··· Given entries
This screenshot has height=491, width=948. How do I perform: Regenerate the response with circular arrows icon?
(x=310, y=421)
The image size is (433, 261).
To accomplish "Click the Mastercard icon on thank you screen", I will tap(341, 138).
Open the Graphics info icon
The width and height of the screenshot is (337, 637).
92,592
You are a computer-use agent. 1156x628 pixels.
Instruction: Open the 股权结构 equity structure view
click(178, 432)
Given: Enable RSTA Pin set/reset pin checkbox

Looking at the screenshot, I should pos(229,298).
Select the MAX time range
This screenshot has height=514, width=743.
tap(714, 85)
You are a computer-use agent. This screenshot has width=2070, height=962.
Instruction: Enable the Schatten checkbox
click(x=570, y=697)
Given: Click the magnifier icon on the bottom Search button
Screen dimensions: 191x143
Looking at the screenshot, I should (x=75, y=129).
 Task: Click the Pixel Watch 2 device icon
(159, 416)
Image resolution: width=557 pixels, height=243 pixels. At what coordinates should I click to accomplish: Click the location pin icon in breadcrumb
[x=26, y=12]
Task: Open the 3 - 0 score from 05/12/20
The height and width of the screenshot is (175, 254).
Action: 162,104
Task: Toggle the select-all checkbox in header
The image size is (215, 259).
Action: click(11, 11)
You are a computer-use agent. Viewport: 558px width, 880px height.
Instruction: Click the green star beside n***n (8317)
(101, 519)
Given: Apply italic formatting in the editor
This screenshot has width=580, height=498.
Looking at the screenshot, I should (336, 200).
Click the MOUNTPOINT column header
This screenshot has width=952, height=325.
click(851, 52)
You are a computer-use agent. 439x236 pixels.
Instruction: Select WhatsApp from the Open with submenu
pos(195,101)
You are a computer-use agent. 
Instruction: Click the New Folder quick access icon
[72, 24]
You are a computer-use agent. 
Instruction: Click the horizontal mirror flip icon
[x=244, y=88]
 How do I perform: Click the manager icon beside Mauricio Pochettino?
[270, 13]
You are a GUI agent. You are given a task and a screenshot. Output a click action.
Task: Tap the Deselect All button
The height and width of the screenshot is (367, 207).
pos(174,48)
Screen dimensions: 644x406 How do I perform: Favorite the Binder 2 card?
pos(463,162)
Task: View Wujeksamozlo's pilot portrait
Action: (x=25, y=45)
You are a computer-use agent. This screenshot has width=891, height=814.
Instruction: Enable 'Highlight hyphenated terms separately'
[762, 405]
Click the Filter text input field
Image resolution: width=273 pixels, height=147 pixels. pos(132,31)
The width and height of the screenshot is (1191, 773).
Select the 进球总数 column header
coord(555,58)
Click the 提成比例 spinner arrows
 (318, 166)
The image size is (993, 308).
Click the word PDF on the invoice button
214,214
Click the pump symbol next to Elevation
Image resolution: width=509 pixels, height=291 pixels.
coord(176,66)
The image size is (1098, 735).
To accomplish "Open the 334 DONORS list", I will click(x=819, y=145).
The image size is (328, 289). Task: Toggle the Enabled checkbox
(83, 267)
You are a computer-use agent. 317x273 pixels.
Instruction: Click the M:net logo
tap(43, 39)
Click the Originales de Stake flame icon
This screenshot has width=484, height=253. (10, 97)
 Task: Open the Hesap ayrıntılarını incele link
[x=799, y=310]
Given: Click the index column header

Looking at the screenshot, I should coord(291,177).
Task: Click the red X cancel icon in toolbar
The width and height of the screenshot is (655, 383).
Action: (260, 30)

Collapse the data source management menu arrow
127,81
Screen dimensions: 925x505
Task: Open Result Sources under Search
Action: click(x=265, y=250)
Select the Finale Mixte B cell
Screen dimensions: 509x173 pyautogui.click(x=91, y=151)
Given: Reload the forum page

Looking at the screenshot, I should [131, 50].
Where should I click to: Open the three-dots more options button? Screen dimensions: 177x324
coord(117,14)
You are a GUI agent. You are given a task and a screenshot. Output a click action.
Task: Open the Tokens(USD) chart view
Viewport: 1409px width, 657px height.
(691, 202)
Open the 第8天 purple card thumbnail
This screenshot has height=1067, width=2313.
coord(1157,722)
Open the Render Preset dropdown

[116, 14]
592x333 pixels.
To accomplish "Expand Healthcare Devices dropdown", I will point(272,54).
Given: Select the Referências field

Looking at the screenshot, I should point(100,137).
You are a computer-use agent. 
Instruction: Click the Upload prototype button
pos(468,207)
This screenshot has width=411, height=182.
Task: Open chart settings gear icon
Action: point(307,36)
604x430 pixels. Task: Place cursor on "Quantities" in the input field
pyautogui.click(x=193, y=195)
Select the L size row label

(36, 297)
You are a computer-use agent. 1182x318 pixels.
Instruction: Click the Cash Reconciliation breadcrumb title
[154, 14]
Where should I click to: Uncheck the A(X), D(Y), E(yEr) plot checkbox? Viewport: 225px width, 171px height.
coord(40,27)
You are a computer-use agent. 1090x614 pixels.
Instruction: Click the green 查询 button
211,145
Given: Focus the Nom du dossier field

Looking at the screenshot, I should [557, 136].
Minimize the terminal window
······
Work instructions: Match on "computer" and report each line of the data above that has it.

Response to the exercise:
You are a computer-use agent. 1156x628 pixels.
You are a computer-use agent. This screenshot has width=2070, height=962.
You are a computer-use agent. Viewport: 558px width, 880px height.
You are a computer-use agent. 439x236 pixels.
You are a computer-use agent. 
You are a computer-use agent. 
You are a computer-use agent. This screenshot has width=891, height=814.
You are a computer-use agent. 317x273 pixels.
You are a computer-use agent. 
You are a computer-use agent. 1182x318 pixels.
You are a computer-use agent. 1090x614 pixels.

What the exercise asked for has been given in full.